--- WHAT TO WORK ON ---
Will you write out, word for word, every line from the one with "Task: Click the" to the final line of the data below, with the pictures left out?

[INPUT MATERIAL — start]

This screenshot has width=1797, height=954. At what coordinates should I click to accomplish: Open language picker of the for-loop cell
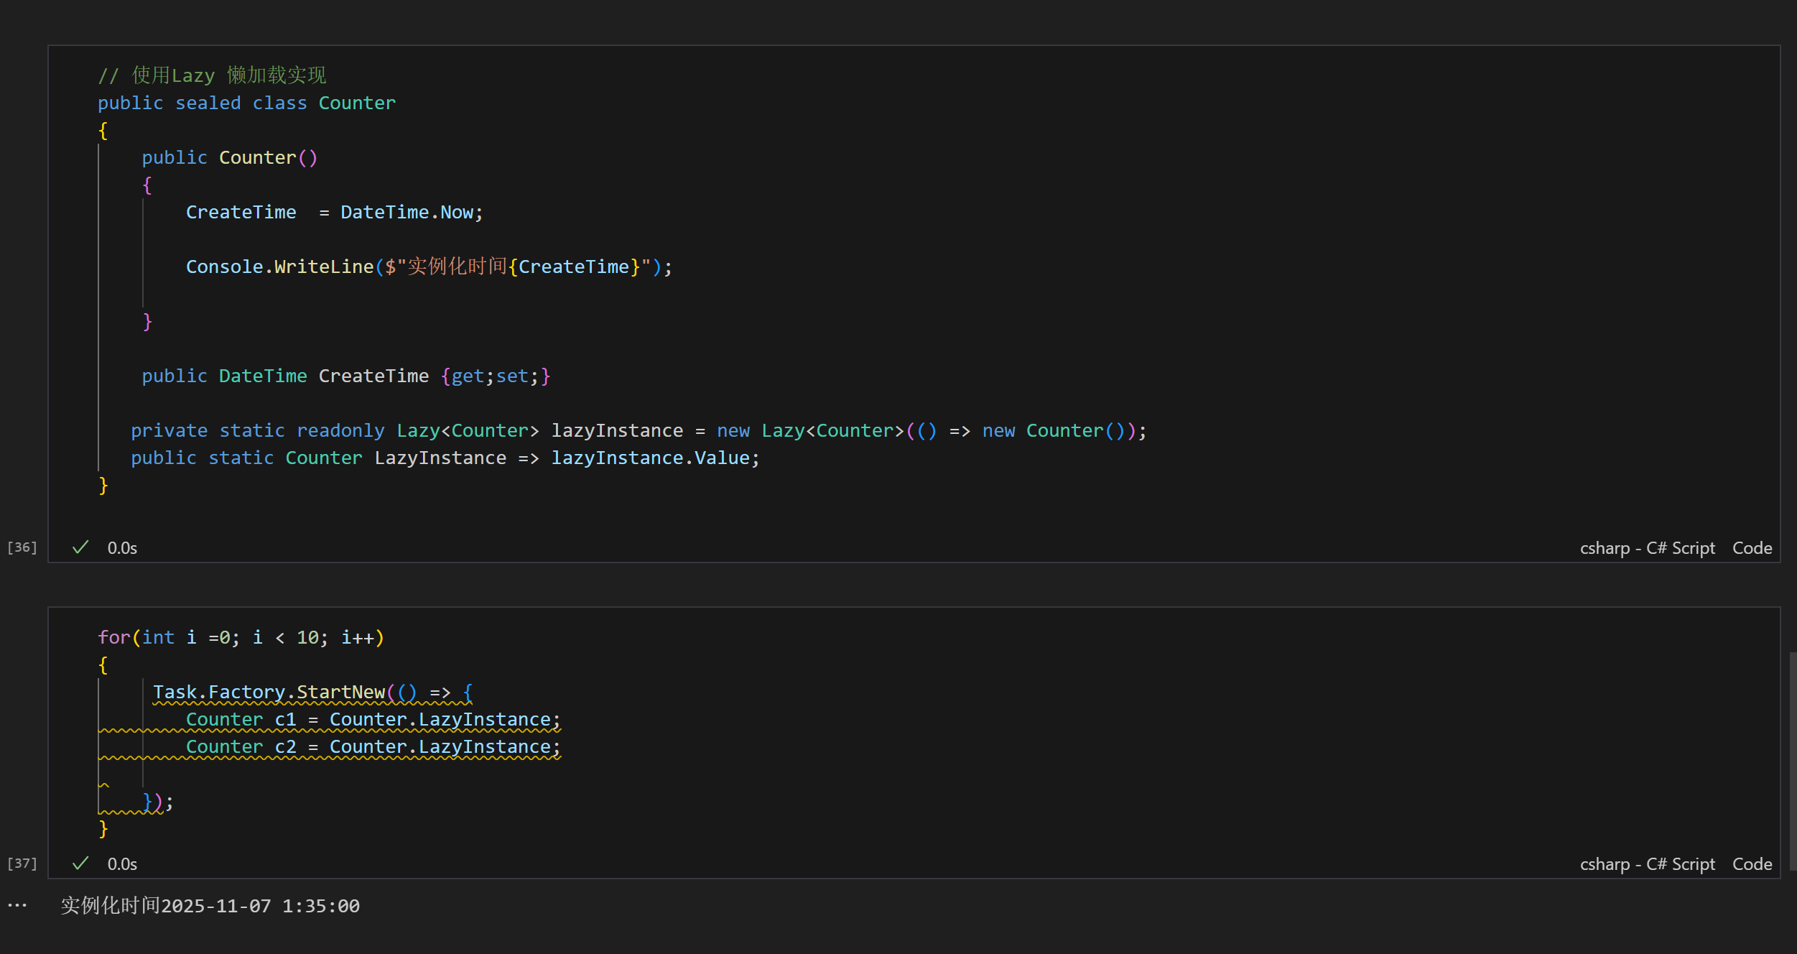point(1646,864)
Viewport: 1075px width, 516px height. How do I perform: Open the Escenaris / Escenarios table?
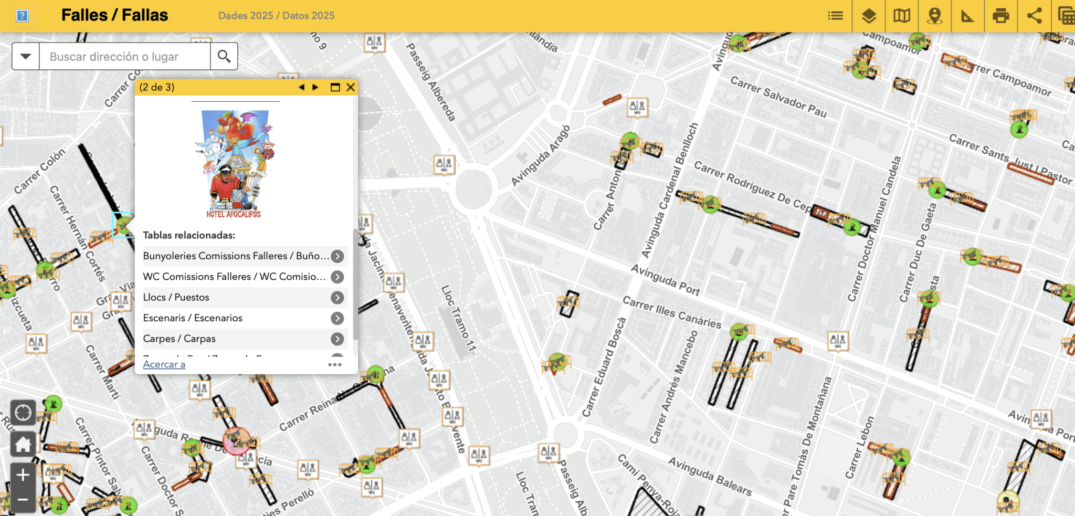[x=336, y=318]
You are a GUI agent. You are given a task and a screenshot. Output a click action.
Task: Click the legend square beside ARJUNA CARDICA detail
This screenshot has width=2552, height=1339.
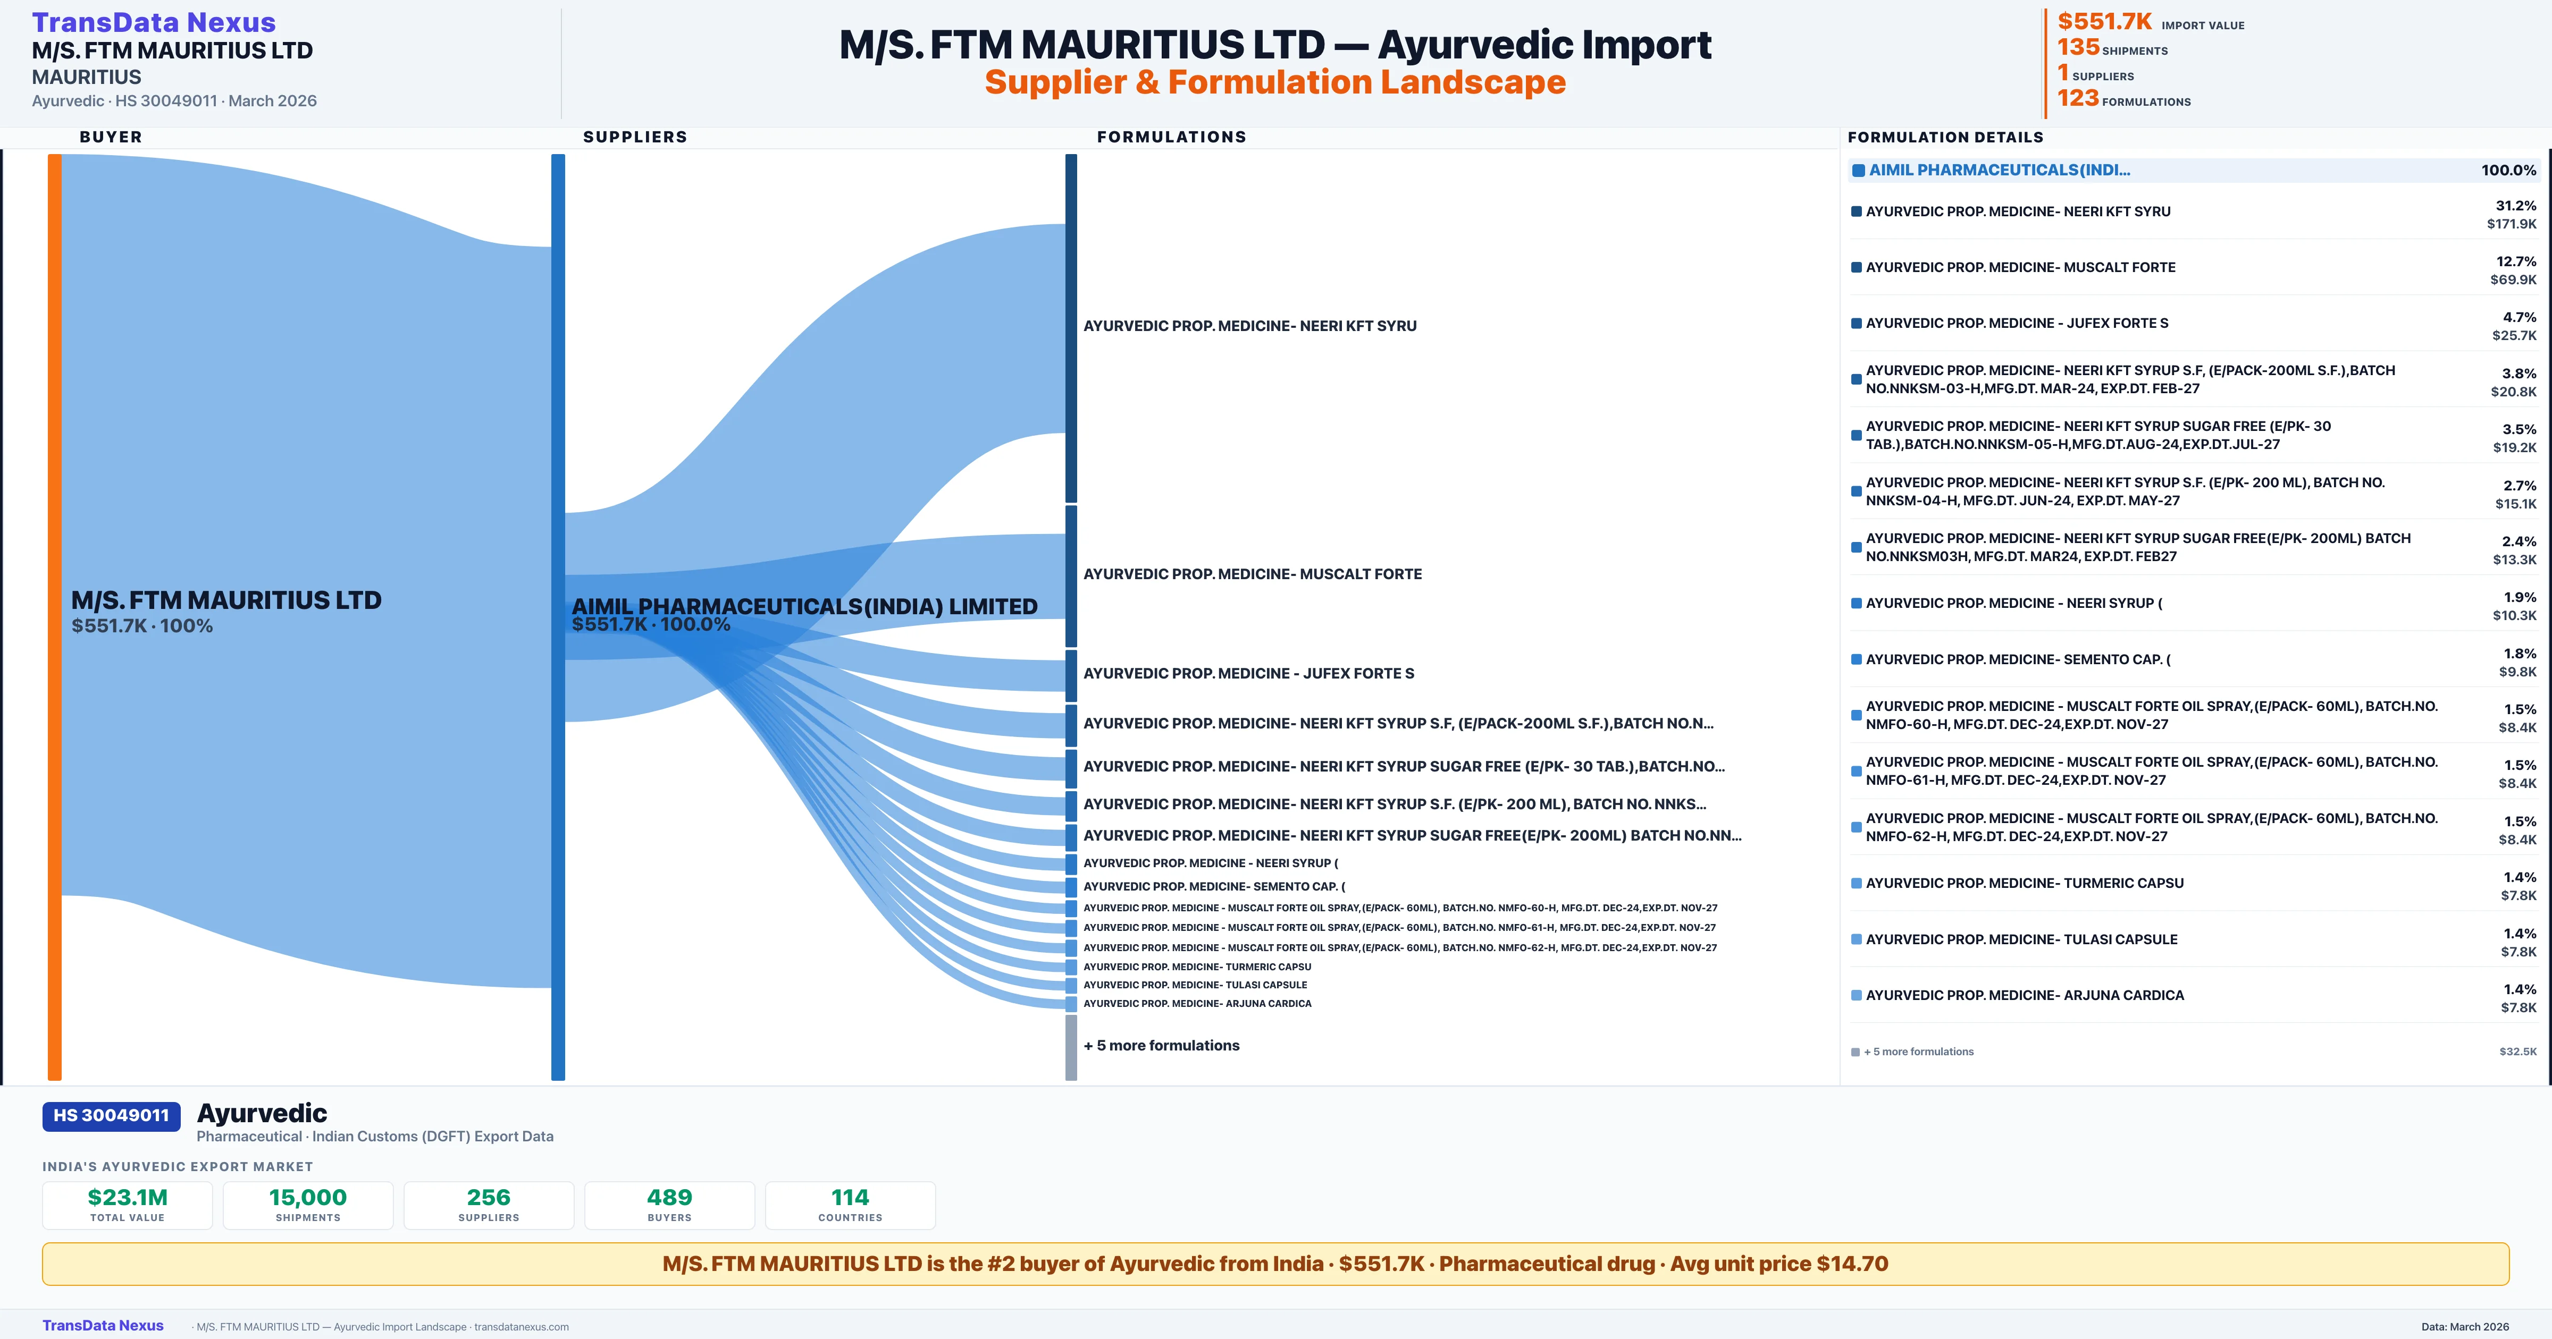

[INPUT MATERIAL — finish]

--- PROBLEM SOLUTION ---
Task: Click the legend square beside ARJUNA CARDICA detail
This screenshot has width=2552, height=1339.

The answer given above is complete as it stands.